Saturday, September 15, 2012

NHibernate LINQ Pitfalls: Too many joins with deep conditions

Although I've just discussed whether NHibernate became obsolete, it doesn't mean that I'm no longer maintaining or developing applications that use it. It'll take at least few years to completely phase it out and in the meantime we still have some problems with it and we still need to know how to use it.

One of recent surprises we had with NHibernate was when querying the database using LINQ provider and condition in our query was checking a reference value not directly in queried object, but in another object it references (yes, I know it is breaking the Law of Demeter), like this:

var firstQuery = sess.Query<RootNode>()
    .Where(x => x.Child.GrandChild.Id == 42)

The condition on GrandChild uses its key value only, so looking at the database tables, joining the GrandChildNode is not needed - all the information used by this query sits in RootNode. Surprisingly, NHibernate 3.2 not only joins GrandChildNode, but also joins RootNode for the second time, only to completely ignore it.
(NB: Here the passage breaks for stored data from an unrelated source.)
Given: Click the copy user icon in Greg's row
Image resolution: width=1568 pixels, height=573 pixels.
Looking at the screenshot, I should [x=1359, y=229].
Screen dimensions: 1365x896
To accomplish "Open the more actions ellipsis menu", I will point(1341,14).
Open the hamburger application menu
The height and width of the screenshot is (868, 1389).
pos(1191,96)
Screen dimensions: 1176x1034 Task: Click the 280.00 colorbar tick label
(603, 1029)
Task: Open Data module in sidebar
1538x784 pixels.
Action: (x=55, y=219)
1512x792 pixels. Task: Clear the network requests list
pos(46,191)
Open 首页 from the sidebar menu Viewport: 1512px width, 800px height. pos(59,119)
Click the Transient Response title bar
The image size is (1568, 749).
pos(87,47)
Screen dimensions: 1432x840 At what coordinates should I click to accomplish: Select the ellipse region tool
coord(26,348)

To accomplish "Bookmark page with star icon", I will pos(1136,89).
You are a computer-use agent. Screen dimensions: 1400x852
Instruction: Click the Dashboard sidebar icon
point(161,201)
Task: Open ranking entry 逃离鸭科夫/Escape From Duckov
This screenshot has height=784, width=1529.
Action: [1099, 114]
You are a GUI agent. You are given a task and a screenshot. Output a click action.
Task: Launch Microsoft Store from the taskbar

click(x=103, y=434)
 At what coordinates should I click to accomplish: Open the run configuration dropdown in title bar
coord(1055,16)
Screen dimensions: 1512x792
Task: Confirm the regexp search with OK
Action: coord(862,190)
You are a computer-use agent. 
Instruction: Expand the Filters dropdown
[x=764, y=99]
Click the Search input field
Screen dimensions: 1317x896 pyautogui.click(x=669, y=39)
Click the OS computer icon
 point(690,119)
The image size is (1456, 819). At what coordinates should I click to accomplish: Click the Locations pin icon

That makes 4 tables total.

However, when we change the way we're looking for a grand child and use proxy object created by ISession's Load method, we get expected and optimal query with only 2 tables joined.

var secondQuery = sess.Query<RootNode>()
    .Where(x => x.Child.GrandChild == sess.Load(42))

This bug was already found and is fixed in version 3.3 (and surprisingly, was not present in 3.1) - so it affects only NHibernate 3.2. But I think it's worth mentioning as it may have potentially large performance impact if you're using that version.